Transcribe, with no changes, the lines beginning at the one containing "How do I perform: Sort" and continuing through the one containing "will [x=112, y=324].", both included.
==== Input data
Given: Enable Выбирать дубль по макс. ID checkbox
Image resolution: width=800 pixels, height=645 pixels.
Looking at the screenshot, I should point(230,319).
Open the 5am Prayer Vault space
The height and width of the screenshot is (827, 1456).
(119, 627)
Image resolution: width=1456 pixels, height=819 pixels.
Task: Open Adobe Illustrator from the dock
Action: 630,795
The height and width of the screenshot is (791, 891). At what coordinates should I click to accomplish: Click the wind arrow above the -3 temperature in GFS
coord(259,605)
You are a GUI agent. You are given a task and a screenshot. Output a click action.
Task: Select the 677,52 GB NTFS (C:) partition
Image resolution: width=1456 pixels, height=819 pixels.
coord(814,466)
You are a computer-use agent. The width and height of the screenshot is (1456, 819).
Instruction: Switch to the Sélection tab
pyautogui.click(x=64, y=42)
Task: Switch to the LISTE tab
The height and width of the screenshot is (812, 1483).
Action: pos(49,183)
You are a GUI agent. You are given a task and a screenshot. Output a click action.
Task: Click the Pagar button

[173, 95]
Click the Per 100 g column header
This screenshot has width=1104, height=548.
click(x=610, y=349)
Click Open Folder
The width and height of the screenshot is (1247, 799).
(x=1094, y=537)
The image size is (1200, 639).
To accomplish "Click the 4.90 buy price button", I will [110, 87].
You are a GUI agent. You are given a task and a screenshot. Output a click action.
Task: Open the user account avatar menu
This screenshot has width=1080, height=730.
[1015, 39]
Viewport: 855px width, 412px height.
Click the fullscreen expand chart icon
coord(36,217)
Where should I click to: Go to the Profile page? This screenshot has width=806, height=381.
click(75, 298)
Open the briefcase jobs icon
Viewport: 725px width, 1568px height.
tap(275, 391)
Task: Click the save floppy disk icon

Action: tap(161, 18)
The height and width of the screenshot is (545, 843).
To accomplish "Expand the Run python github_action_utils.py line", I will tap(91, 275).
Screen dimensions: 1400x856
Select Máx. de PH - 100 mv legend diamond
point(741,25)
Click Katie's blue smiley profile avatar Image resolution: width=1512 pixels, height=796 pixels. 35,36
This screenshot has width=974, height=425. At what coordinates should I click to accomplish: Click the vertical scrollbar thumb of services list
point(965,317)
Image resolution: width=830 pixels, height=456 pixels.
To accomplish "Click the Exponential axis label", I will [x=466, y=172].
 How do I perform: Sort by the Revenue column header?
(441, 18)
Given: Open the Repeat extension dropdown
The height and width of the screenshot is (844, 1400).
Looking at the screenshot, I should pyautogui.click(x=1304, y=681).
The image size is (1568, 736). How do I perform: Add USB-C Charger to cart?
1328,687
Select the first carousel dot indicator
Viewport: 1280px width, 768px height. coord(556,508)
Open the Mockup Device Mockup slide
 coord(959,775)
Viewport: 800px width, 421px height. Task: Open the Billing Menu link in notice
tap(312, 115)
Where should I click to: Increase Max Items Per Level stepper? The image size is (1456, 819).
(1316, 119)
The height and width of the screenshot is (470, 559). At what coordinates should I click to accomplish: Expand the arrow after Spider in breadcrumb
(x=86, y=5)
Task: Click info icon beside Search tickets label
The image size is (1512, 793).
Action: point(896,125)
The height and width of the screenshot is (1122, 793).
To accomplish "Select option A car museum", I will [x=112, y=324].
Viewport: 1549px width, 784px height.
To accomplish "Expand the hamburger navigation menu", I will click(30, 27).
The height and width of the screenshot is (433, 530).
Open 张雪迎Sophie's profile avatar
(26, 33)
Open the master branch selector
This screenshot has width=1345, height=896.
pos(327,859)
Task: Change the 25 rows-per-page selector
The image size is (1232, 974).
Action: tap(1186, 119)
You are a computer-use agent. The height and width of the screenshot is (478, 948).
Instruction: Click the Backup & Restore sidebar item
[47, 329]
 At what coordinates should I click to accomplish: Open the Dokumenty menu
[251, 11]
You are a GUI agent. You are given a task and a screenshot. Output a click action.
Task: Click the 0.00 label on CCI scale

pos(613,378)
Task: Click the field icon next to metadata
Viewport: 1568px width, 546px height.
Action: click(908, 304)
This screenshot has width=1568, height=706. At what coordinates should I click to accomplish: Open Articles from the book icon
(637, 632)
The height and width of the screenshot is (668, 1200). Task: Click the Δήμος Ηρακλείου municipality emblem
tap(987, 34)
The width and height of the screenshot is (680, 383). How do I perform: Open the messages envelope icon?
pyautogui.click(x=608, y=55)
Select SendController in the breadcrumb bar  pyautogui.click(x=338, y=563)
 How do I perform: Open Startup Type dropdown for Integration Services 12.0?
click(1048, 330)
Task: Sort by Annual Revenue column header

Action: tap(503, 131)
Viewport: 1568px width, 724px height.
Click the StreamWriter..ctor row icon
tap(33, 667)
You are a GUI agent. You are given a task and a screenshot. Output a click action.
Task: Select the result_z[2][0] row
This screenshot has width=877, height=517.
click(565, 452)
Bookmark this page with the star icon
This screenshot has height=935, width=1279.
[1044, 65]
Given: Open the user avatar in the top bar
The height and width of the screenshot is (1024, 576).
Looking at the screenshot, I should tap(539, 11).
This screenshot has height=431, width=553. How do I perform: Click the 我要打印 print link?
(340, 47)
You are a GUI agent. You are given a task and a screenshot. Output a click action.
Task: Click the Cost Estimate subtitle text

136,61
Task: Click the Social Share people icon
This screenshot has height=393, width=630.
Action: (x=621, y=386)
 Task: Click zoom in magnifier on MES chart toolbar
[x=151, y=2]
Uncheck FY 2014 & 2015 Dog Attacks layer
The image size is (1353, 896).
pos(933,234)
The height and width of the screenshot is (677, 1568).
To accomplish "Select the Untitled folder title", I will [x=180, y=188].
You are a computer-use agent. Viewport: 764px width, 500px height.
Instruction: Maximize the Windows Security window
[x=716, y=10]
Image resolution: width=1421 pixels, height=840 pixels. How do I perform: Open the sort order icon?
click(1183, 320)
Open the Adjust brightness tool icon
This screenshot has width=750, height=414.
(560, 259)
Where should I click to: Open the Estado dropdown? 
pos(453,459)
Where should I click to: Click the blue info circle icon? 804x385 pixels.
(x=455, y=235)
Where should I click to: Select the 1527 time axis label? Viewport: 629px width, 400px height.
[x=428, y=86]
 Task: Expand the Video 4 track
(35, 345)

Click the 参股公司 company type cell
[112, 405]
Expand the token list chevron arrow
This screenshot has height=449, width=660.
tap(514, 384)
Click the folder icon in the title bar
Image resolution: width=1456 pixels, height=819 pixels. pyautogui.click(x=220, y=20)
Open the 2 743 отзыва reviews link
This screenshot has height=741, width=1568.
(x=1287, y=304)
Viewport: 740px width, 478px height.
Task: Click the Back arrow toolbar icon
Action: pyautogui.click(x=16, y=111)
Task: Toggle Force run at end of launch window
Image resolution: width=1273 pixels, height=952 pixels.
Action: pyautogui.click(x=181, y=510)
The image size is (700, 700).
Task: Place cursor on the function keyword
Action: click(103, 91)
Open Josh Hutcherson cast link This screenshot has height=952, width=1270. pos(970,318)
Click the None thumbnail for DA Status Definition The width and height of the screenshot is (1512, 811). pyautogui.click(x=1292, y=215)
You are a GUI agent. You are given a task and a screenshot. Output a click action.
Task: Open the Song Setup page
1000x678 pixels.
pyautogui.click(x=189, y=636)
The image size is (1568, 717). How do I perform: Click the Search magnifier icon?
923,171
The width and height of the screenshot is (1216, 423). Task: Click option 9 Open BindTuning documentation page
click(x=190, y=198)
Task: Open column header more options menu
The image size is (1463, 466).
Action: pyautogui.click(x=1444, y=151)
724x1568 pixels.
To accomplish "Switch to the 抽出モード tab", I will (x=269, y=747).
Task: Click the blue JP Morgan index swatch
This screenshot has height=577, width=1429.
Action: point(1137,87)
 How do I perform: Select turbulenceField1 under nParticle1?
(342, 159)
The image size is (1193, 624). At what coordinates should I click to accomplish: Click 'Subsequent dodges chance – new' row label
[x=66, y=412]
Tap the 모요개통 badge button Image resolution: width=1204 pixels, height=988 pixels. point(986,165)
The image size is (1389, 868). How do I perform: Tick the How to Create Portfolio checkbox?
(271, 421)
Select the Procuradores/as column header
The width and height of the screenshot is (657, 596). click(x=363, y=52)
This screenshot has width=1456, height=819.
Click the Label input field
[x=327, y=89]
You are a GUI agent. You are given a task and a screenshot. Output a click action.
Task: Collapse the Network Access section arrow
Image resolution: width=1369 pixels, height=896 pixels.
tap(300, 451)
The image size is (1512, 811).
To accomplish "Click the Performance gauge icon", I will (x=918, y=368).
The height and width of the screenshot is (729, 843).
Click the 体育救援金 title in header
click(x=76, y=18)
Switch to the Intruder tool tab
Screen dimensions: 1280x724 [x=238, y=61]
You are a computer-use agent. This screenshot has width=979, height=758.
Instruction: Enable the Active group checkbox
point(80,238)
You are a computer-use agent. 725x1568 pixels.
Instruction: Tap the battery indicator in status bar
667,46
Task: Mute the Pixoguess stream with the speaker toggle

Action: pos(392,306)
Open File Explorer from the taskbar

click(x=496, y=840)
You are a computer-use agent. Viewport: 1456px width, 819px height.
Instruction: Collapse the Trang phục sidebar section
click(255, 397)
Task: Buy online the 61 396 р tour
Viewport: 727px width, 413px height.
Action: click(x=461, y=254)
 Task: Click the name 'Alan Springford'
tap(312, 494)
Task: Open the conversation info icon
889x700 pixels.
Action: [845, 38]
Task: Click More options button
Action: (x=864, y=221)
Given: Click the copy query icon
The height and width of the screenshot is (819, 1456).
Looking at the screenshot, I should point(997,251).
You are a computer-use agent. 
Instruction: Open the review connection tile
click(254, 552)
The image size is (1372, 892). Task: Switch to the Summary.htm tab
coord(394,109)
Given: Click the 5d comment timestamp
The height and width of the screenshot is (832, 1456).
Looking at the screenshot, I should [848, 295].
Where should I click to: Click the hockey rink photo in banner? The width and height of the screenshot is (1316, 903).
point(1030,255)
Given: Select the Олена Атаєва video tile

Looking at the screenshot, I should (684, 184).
========
> [Response]:
 How do I perform: Sort by the Revenue column header?
(441, 18)
Given: Open the Repeat extension dropdown
The height and width of the screenshot is (844, 1400).
Looking at the screenshot, I should pyautogui.click(x=1304, y=681).
The image size is (1568, 736). How do I perform: Add USB-C Charger to cart?
1328,687
Select the first carousel dot indicator
Viewport: 1280px width, 768px height. coord(556,508)
Open the Mockup Device Mockup slide
 coord(959,775)
Viewport: 800px width, 421px height. Task: Open the Billing Menu link in notice
tap(312, 115)
Where should I click to: Increase Max Items Per Level stepper? The image size is (1456, 819).
(1316, 119)
The height and width of the screenshot is (470, 559). At what coordinates should I click to accomplish: Expand the arrow after Spider in breadcrumb
(x=86, y=5)
Task: Click info icon beside Search tickets label
The image size is (1512, 793).
Action: point(896,125)
The height and width of the screenshot is (1122, 793).
To accomplish "Select option A car museum", I will [x=112, y=324].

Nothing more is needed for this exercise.